Das Gebiet um Sewerodonezk und Lyssytschansk ist zu etwa drei Vierteln von russischen Streitkräften eingekesselt. Da alle Brücken, die zur Stadt führen, zerstört sind, müssen die ukrainischen Truppen über Dorfstrassen Nachschub in die Stadt schaffen. Das ist oft unmöglich, da die Zufahrtswege von den Russen oft pausenlos beschossen werden.
CNN schreibt: «In einem Feldzug, dem es an Beweglichkeit und Phantasie mangelt, haben die Russen auf eine Haupttaktik zurückgegriffen: überwältigendes indirektes Feuer auf alle ukrainischen Stellungen, ohne Rücksicht auf Kollateralschäden.
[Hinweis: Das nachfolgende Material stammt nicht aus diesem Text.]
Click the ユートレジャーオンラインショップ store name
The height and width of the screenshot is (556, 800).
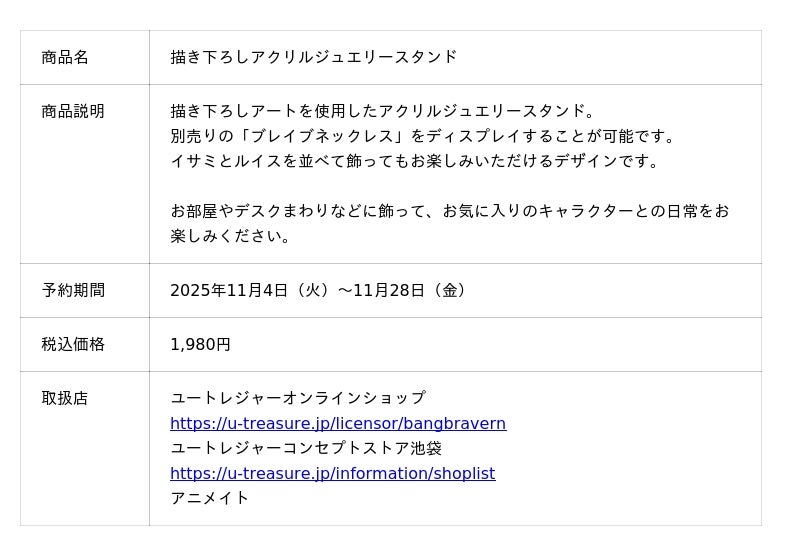[x=297, y=399]
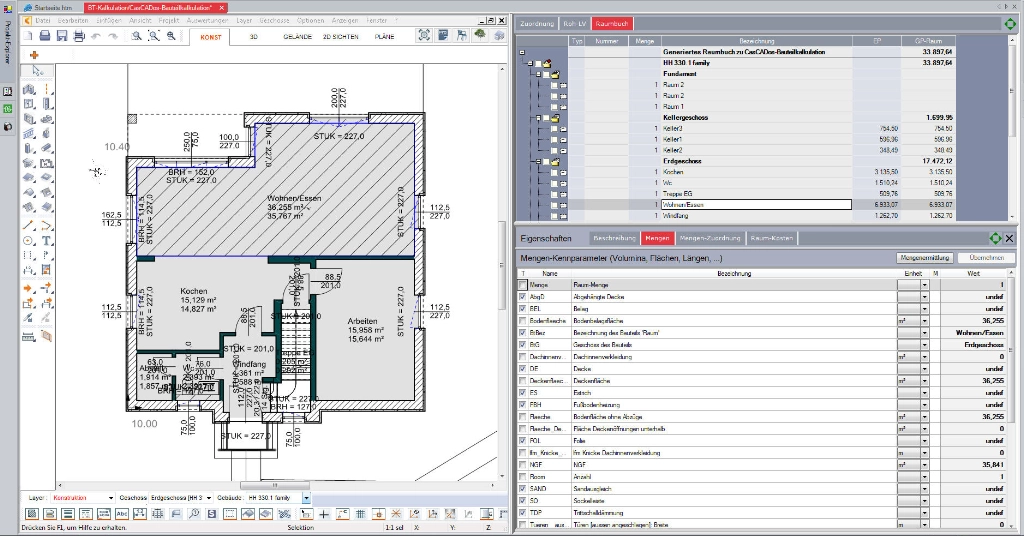This screenshot has height=536, width=1024.
Task: Toggle the BEL Belag checkbox
Action: [x=522, y=308]
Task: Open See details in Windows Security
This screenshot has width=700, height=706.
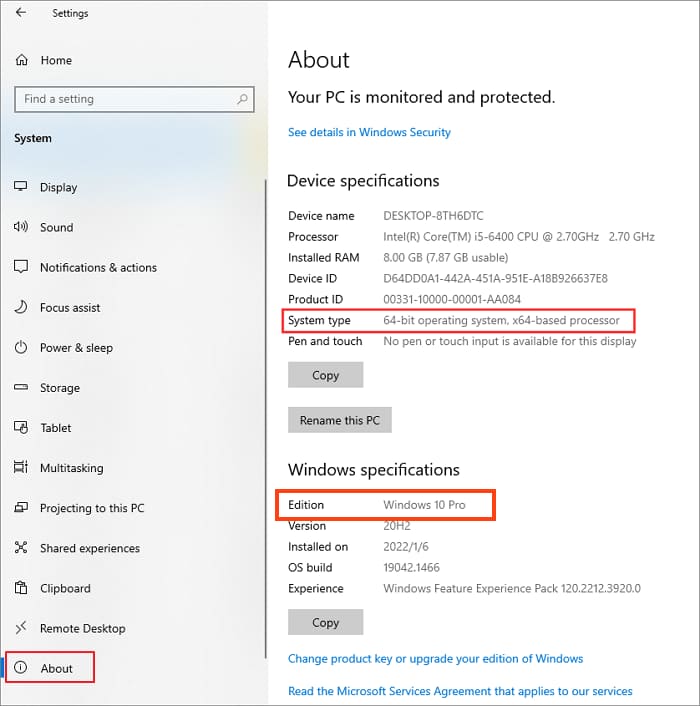Action: click(369, 132)
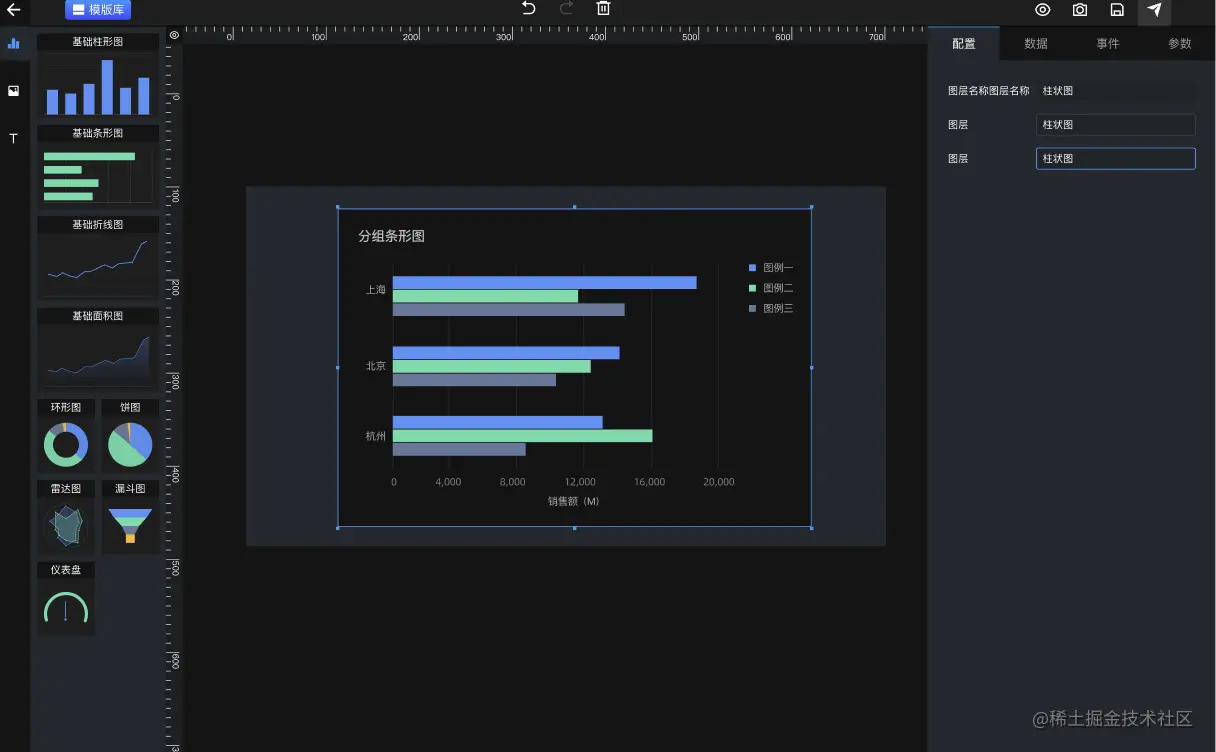1216x752 pixels.
Task: Open the 模版库 template library button
Action: (98, 10)
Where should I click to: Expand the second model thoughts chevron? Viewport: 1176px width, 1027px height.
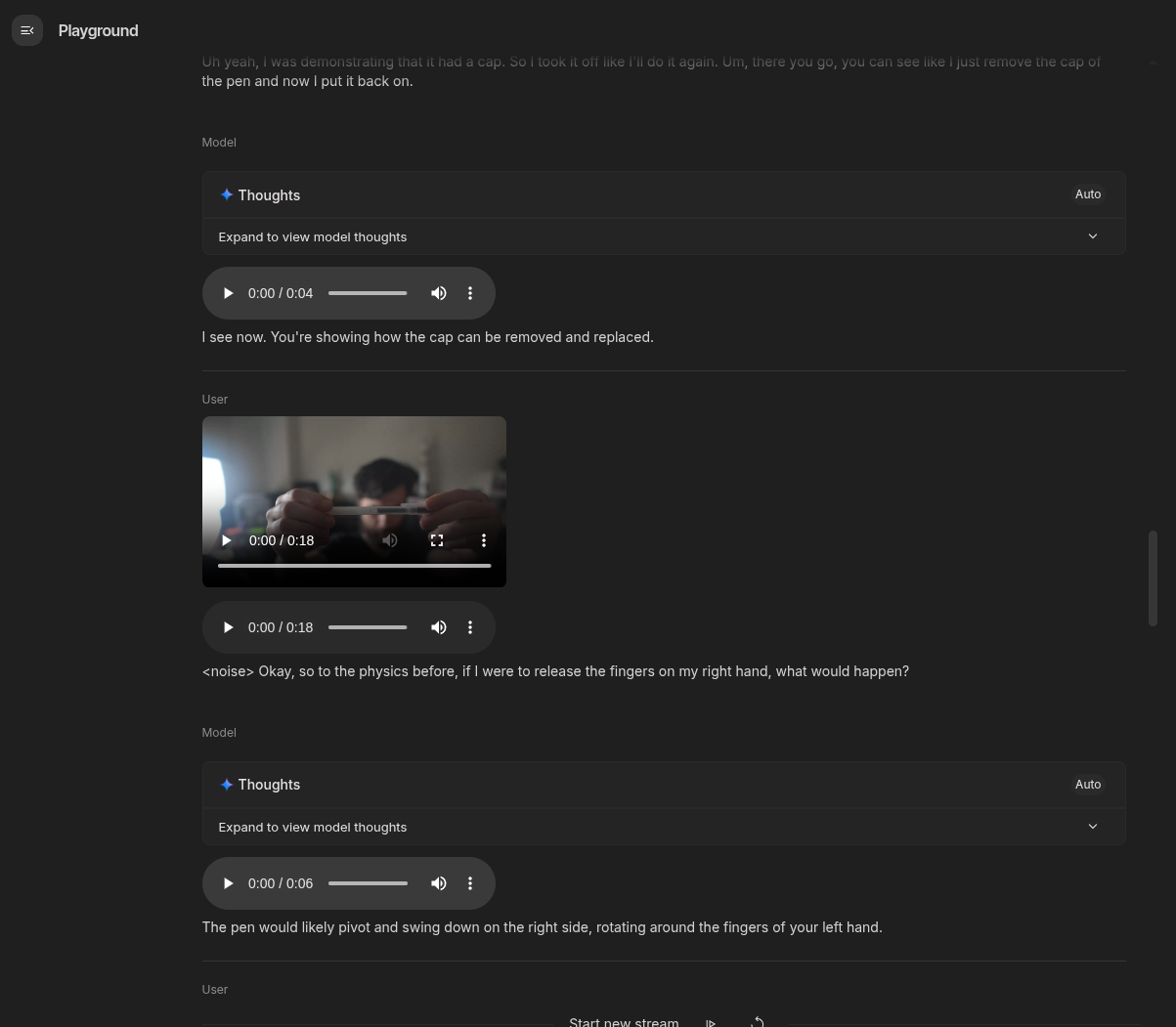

Das Ziel ist es, nichts stehen zu lassen, was verteidigt werden kann.»
Die New York Times schreibt am Dienstag
«Keine der beiden Seiten wird die volle Kontrolle über die Region erlangen, da ein dezimiertes russisches Militär einem Gegner gegenübersteht, der mit immer raffinierteren Waffen ausgerüstet ist.
Russland hat zwar Territorium in der östlichsten Region Luhansk erobert, kommt aber nur schleppend voran. Die Ankunft amerikanischer Langstreckenartilleriesysteme und die Schulung der Ukrainer im Umgang mit diesen Systemen dürfte der Ukraine in den kommenden Kämpfen helfen, so General Mark A. Milley, der Vorsitzende des Vereinigten Generalstabs.»
Kampf um Toschkiwka
Etwa 15 Kilometer südlich der Städte Sewerodonezk und Lyssytschansk liegt Toschkiwka, eine Siedlung mit etwa 4’000 Einwohnern. Sie liegt auf dem Verteidigungsgürtel der Ukrainer.
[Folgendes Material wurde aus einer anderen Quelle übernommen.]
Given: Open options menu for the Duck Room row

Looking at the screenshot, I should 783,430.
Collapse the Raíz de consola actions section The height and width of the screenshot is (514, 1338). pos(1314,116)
Die Russen meldeten am Sonntag die Eroberung der Siedlung, was ihnen einen wichtigen strategischen Vorteil bringen würde. Sergjy Haidai sagt jedoch, die Russen seien zurückgeschlagen worden. Die Lage ist unübersichtlich.
Am Montagnachmittag war immer noch unklar, welche Seite die Kontrolle über Toschkiwka hat. Ramsan Kadyrow, der moskautreue Tschetschenen-Führer, verkündete in einem Beitrag auf Telegram die «Befreiung» der Stadt. Die Behauptung konnte nicht sofort verifiziert werden.
Sollten die russischen Streitkräfte die Kontrolle über Toschkiwka erlangen, kämen sie Lysytschansk und Sewerodonezk ein ganzes Stück näher – und, was noch wichtiger ist, sie könnten die ukrainischen Nachschublinien zu beiden Städten bedrohen, so dass Tausende ukrainischer Truppen Gefahr laufen würden, abgeschnitten zu werden.
Videos, die in den letzten Tagen ins Internet gestellt wurden, zeigen eine Kolonne offenbar russischer Panzer, die auf den westlichen Rand von Toschkiwka vorrückt.
«Extrem schwierig», «dynamisch»
Die stellvertretende ukrainische Verteidigungsministerin Hanna Maliar sagte am Montag, dass der Kampf in der östlichen Region Luhansk «sehr schwierig» sei, und dass es angesichts der «dynamischen» Natur der Kämpfe «extrem schwierig» sei, eine Vorhersage zu treffen.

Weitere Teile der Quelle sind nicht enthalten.